Summary

• 1Lévy flights are specialized random walks with fundamental properties such as superdiffusivity and scale invariance that have recently been applied in optimal foraging theory. Lévy flights have movement lengths chosen from a probability distribution with a power-law tail, which theoretically increases the chances of a forager encountering new prey patches and may represent an optimal solution for foraging across complex, natural habitats.
• 2An increasing number of studies are detecting Lévy behaviour in diverse organisms such as microbes, insects, birds, and mammals including humans. A principal method for detecting Lévy flight is whether the exponent (µ) of the power-law distribution of movement lengths falls within the range 1 < µ ≤ 3. The exponent can be determined from the histogram of frequency vs. movement (step) lengths, but different plotting methods have been used to derive the Lévy exponent across different studies.
• 3Here we investigate using simulations how different plotting methods influence the µ-value and show that the power-law plotting method based on 2^k (logarithmic) binning with normalization prior to log transformation of both axes yields low error (1·4%) in identifying Lévy flights.
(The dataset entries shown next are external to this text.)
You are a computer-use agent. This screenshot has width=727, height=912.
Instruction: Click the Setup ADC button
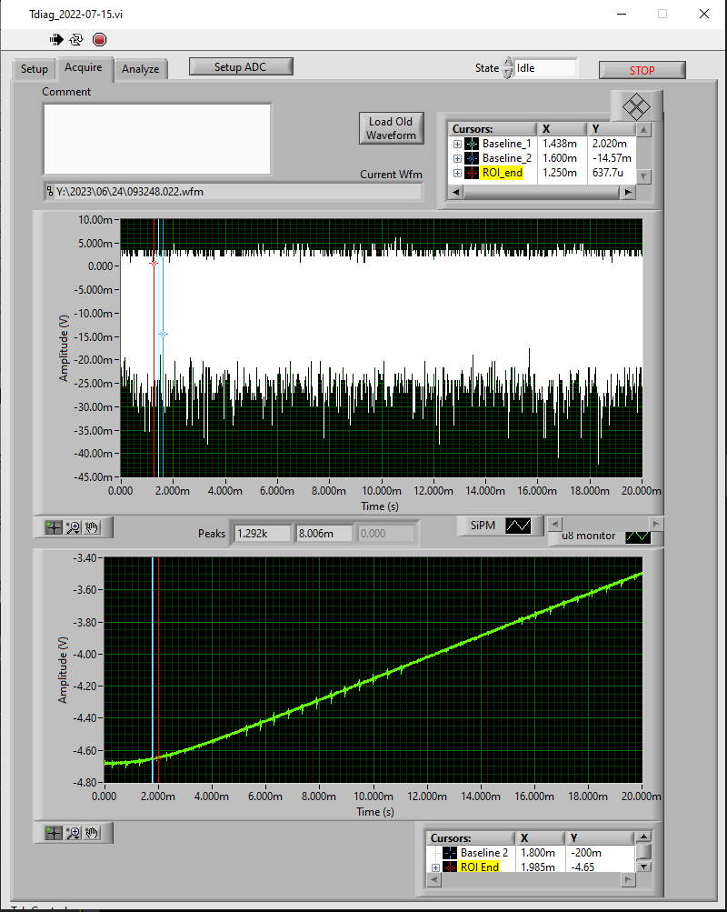pyautogui.click(x=241, y=66)
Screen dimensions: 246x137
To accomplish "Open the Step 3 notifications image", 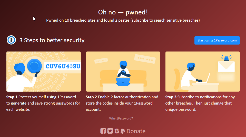I will coord(203,72).
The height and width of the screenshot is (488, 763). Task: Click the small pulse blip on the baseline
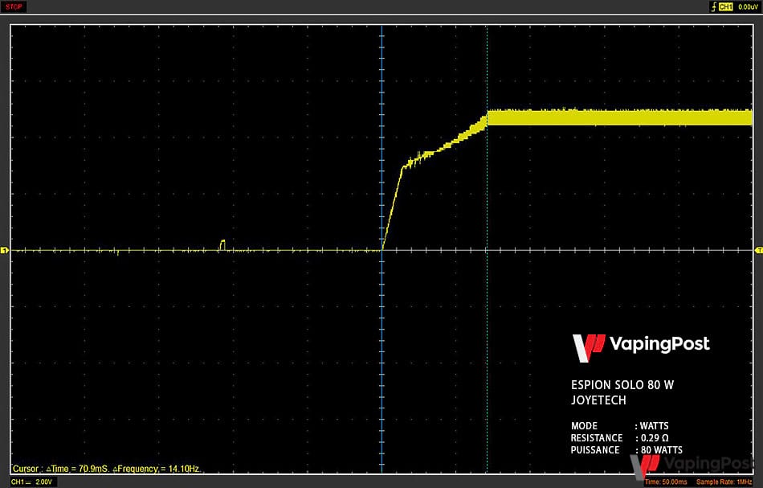click(222, 245)
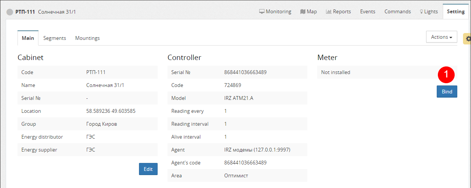The height and width of the screenshot is (188, 471).
Task: Open the Monitoring tab
Action: [275, 11]
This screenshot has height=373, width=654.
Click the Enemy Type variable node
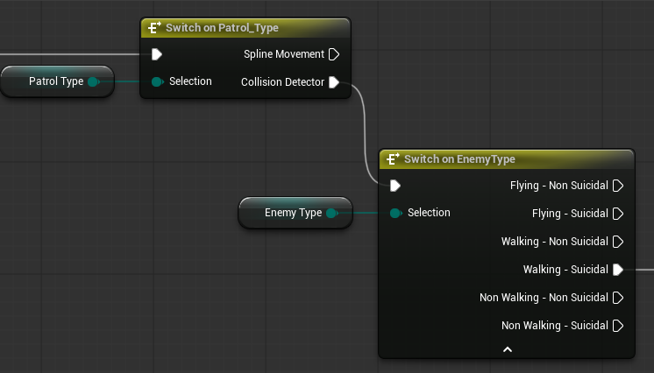[x=288, y=213]
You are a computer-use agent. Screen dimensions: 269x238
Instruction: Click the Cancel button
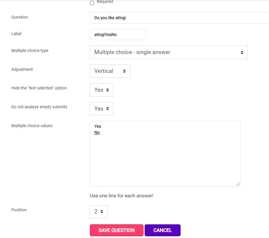pyautogui.click(x=162, y=230)
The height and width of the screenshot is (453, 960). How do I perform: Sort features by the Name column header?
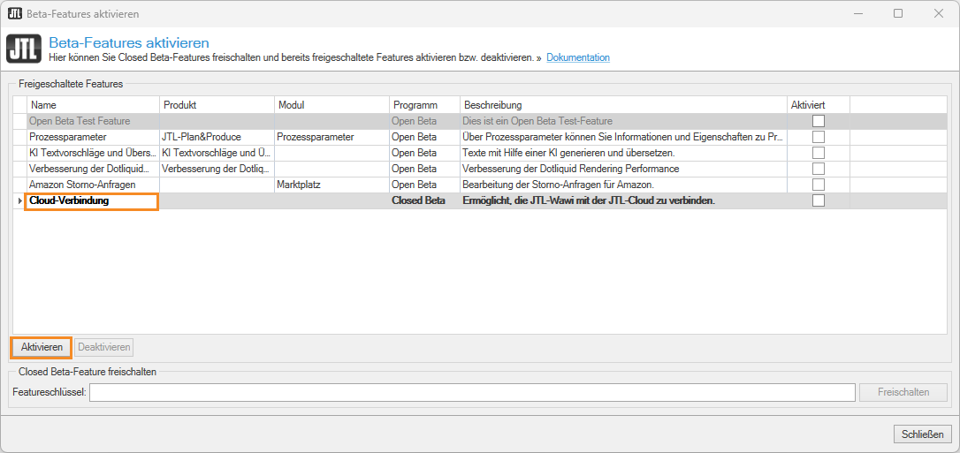tap(92, 105)
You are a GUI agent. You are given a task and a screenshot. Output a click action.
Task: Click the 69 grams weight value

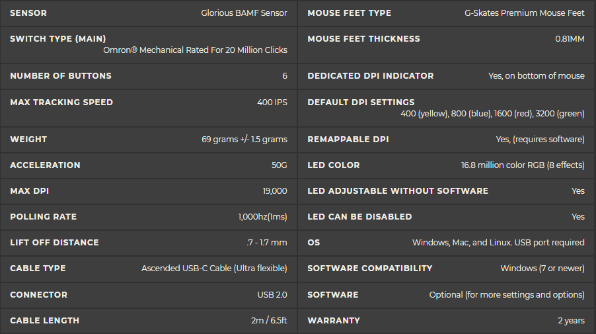(x=244, y=140)
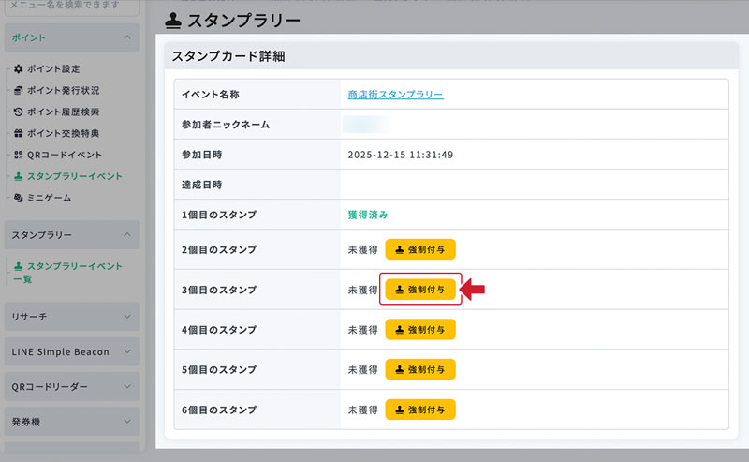Click the history icon beside ポイント履歴検索
Image resolution: width=749 pixels, height=462 pixels.
click(x=19, y=112)
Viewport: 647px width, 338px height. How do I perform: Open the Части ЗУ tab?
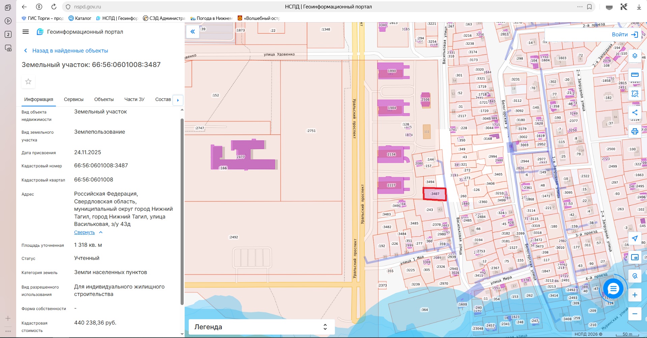pos(134,99)
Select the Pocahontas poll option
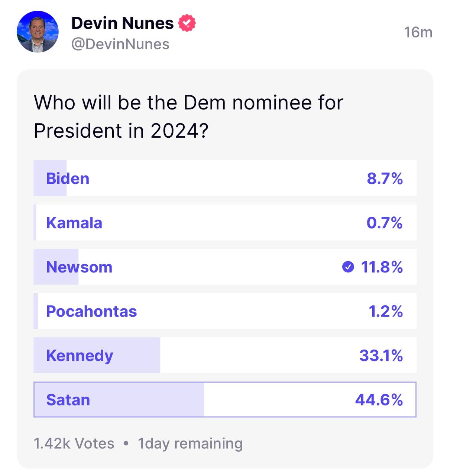 click(225, 311)
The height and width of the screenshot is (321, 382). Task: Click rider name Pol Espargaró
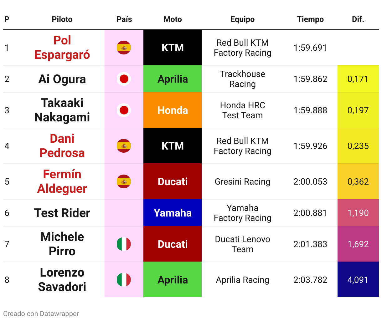point(62,48)
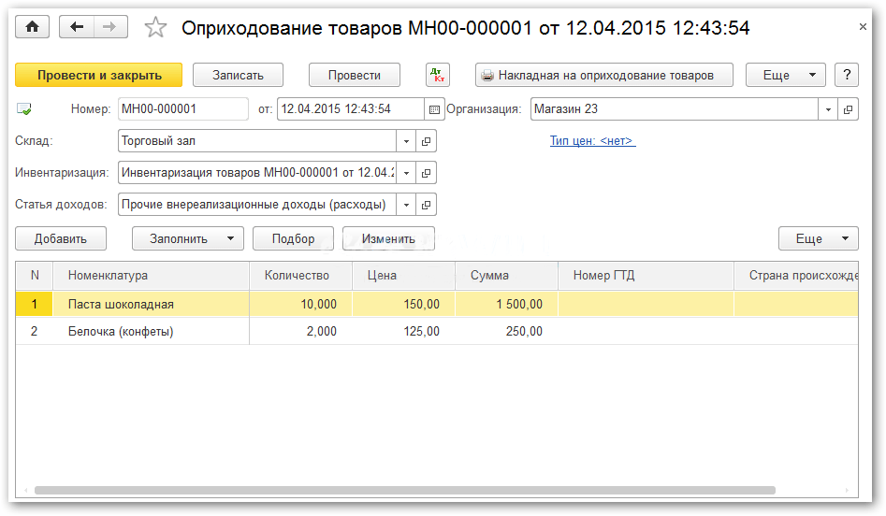
Task: Open calendar picker for document date
Action: pyautogui.click(x=434, y=109)
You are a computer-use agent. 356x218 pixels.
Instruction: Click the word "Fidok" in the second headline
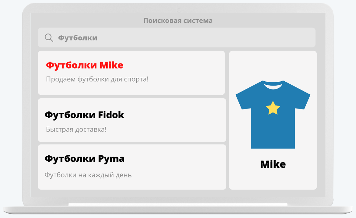(x=111, y=115)

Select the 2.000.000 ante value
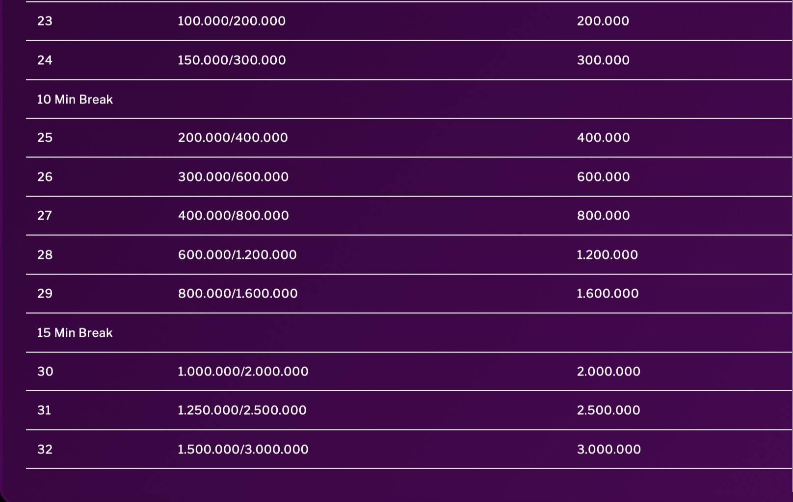pyautogui.click(x=608, y=372)
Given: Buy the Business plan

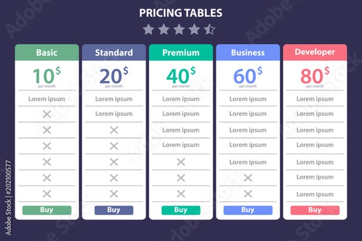Looking at the screenshot, I should pos(248,210).
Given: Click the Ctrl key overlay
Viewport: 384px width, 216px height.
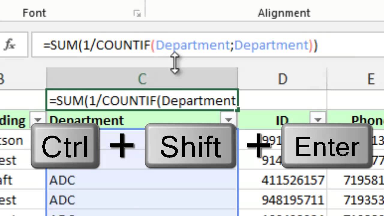Looking at the screenshot, I should 65,146.
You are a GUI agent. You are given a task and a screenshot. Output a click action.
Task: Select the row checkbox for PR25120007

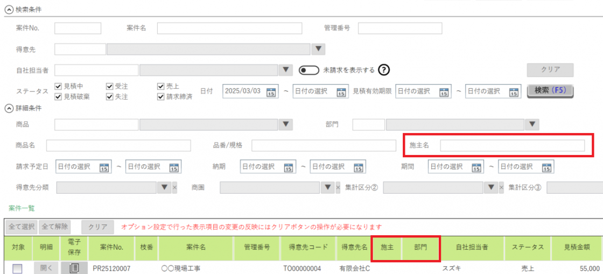[x=17, y=269]
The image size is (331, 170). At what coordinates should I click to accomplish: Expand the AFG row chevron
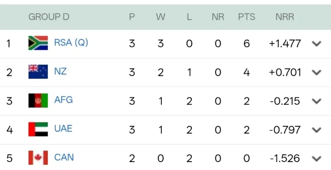[317, 101]
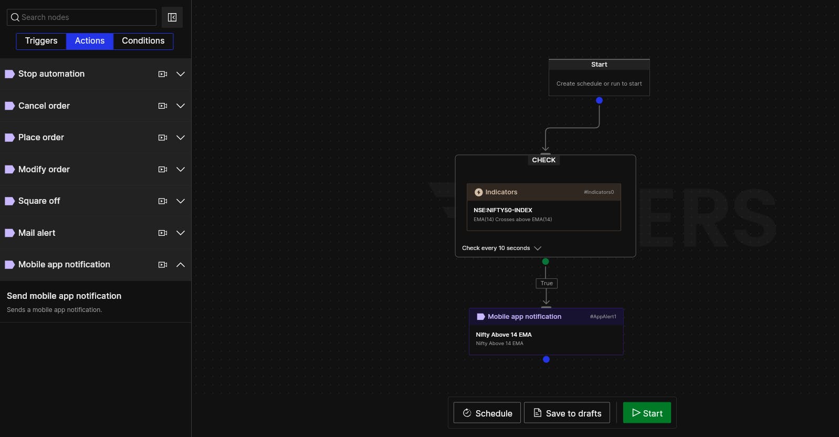The width and height of the screenshot is (839, 437).
Task: Collapse the sidebar panel icon
Action: coord(172,17)
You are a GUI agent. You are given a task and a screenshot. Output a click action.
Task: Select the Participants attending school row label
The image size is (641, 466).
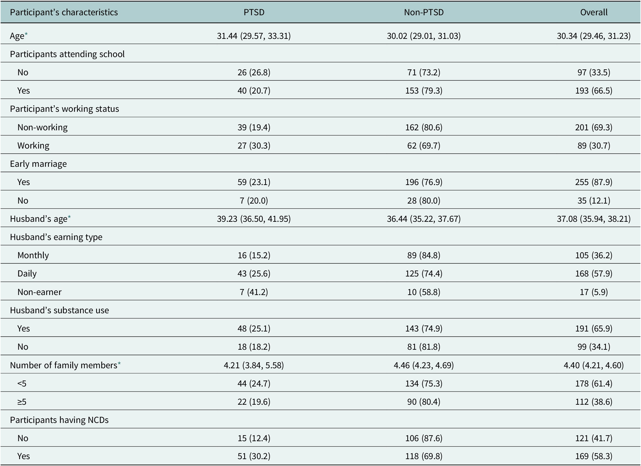point(67,54)
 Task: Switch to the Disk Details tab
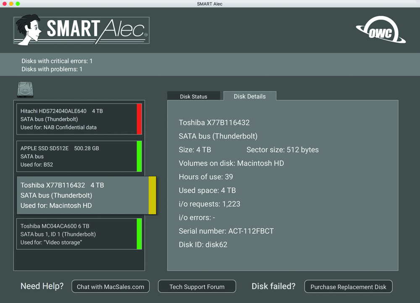click(250, 96)
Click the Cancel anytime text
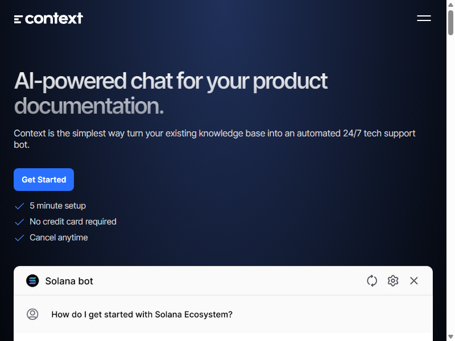The height and width of the screenshot is (341, 455). [x=59, y=238]
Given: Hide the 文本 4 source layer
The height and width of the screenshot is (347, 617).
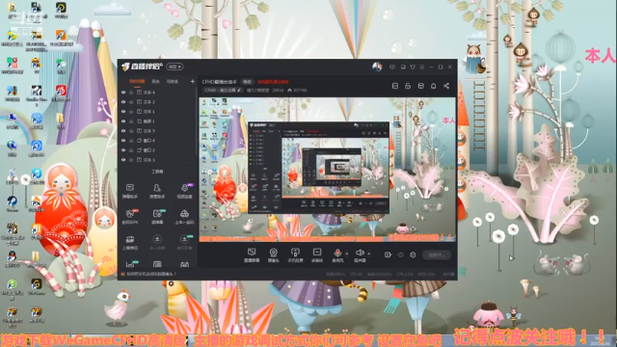Looking at the screenshot, I should 123,93.
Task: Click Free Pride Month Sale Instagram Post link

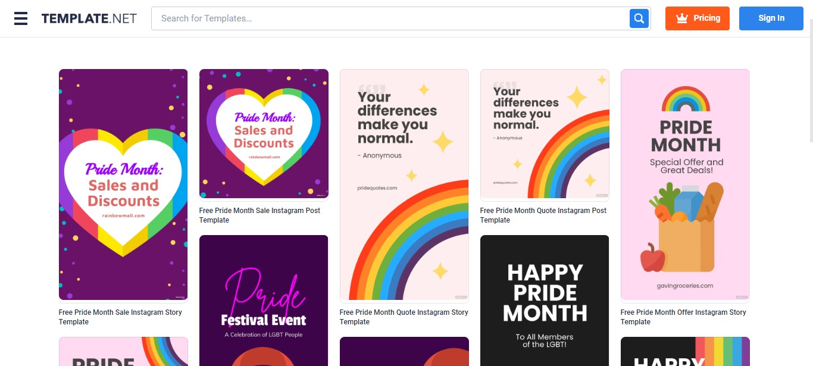Action: (x=259, y=215)
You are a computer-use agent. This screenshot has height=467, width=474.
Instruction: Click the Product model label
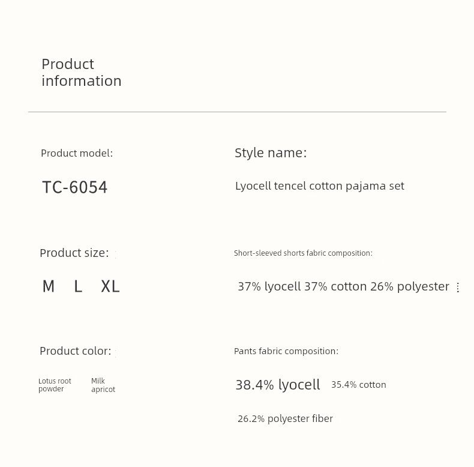click(x=77, y=153)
Furthermore, increasing sample size reduced variation about the recovered values of µ, for example by 83% as sample number increased from n = 50 up to 5000.
• 4Simple log transformation of the axes of the histogram of frequency vs. step length underestimated µ by c.40%, whereas two other methods, 2^k (logarithmic) binning without normalization and calculation of a cumulative distribution function for the data, both estimate the regression slope as 1 − µ. Correction of the slope therefore yields an accurate Lévy exponent with estimation errors of 1·4 and 4·5%, respectively.
• 5Empirical reanalysis of data in published studies indicates that simple log transformation results in significant errors in estimating µ, which in turn affects reliability of the biological interpretation. The potential for detecting Lévy flight motion when it is not present is minimized by the approach described. We also show that using a large number of steps in movement analysis such as this will also increase the accuracy with which optimal Lévy flight behaviour can be detected.